The Orthodox Jews do not believe that Jesus is the Messiah, so they aren't celebrating His birth at all when they are having Hanukah. It's a whole other celebration all together.
Hanukah recalls the struggle for religious freedom and commemorates the victory of the Jews over the Hellenistic Syrians in the year 165 B.C.E.
In the year 167 B.C.E. the Greek king, Antiochus Epiphanes began a campaign to force the Jews under his rule to formally adopt Greek practices. One Jewish family, five sons and their old father, took a stand.

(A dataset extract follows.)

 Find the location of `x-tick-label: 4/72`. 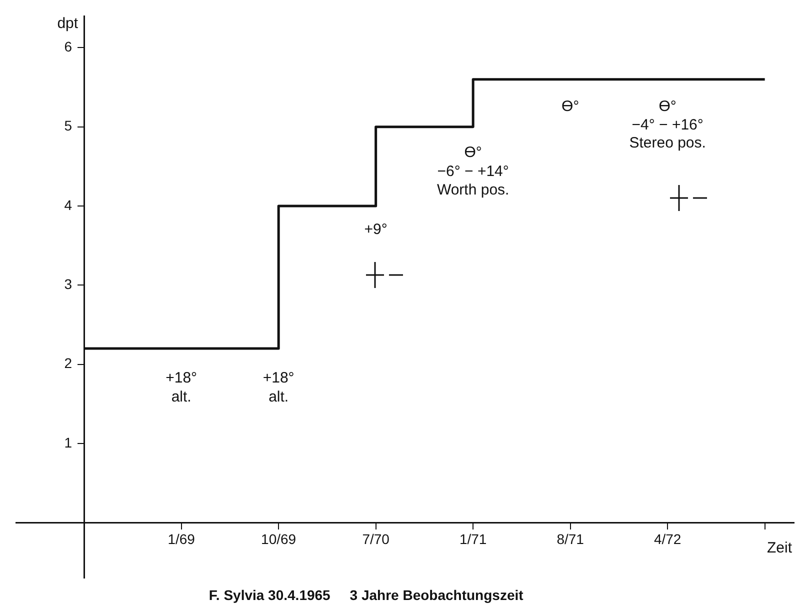

x-tick-label: 4/72 is located at coordinates (668, 538).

One day Greek forces arrived at Modiin, the home of Mattityahu, an elder and religious leader of the prestigious Hasmonean family. There, the army established a Greek religious altar and ordered Mattityahu to offer a sacrifice to a pagan god. Mattityahu refused, but while he stood firm, another Jew offered to make the sacrifice. Enraged, Mattityahu killed him and attacked the Greek soldiers. His action sparked a Jewish rebellion, which he and his sons led. They became known as the Maccabees, which in Hebrew, means Men Who are as Strong as Hammers.
Led by Judah Maccabee, the most famous of Mattityahu’s five sons, the Maccabees, a force much smaller than the powerful Greek armies, finally triumphed in 165 B.C.E. On the 25th of Kislev, the Maccabees reclaimed the Jewish Temple, which was, at that point, almost unrecognizable as a place of Jewish worship.

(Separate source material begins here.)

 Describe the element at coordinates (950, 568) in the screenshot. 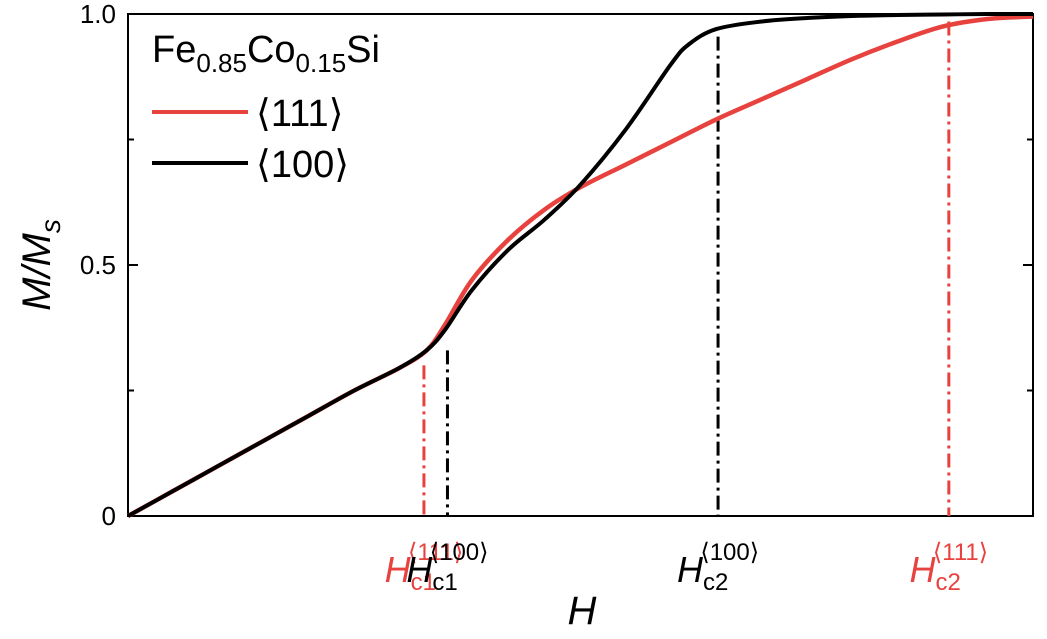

The Talmud says that when the Jewish army wanted to rededicate the Temple, they were unable to find enough specially prepared oil to light the Menorah, a holy lamp, or candelabra, used in the Temple service.

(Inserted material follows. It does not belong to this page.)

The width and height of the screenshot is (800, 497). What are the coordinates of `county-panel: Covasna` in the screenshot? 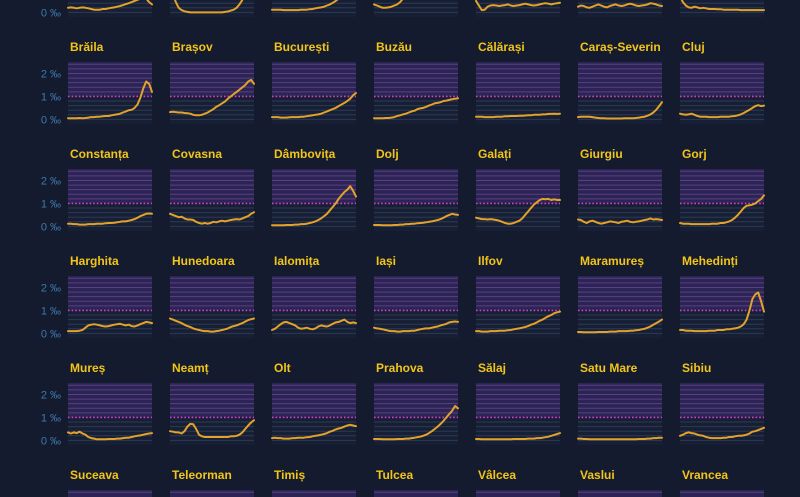 It's located at (212, 189).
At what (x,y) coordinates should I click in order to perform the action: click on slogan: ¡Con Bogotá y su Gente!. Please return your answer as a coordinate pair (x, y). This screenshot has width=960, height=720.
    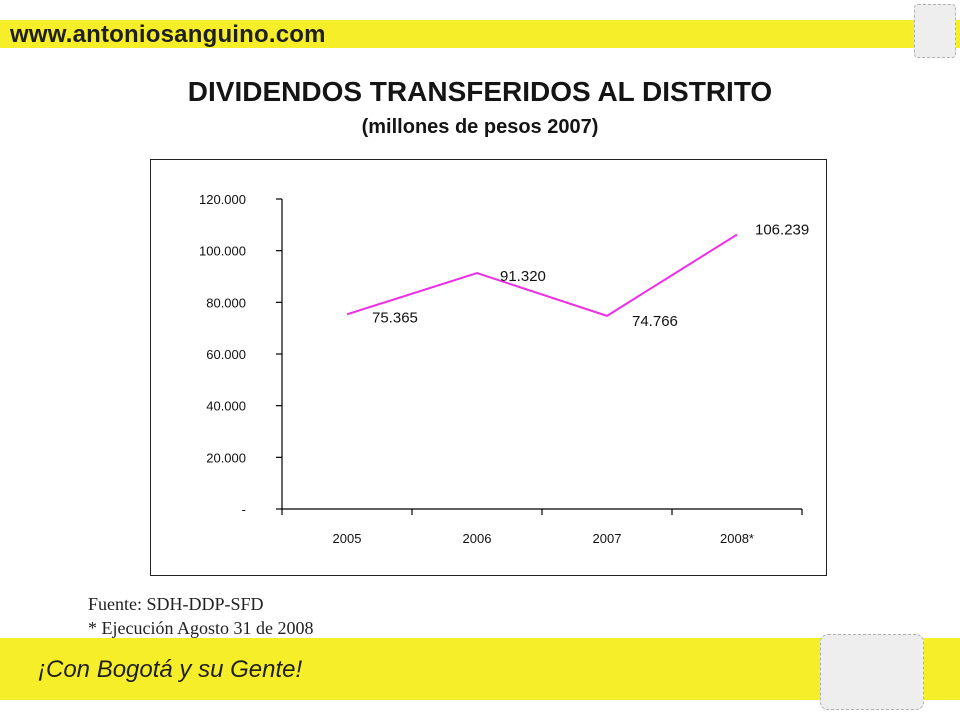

Finally, in one Temple chamber, the Maccabees found a single bottle of oil, which normally would have lasted only one night. However, by a miracle, the one bottle of oil lasted eight nights, until new oil, fit for Temple use, could be produced.
This is the miracle Jews commemorate to this day. By lighting the eight Hanukah lights of the menorah, Jews everywhere recount the triumph of our ancestors against immorality, the rededication of the Temple in Jerusalem and the miracle that a one day supply of oil lasted eight days.
danicolgirl, I do believe in the God of Abraham, Isaac and Jacob and I do believe that Jesus Christ is God. I think you've got just a bit of your info mixed up. Christians and Jews DO worship the same God, Only the Jews are still waiting for a messiah, while the Christians are believing that Jeshua/Jesus is the Messiah.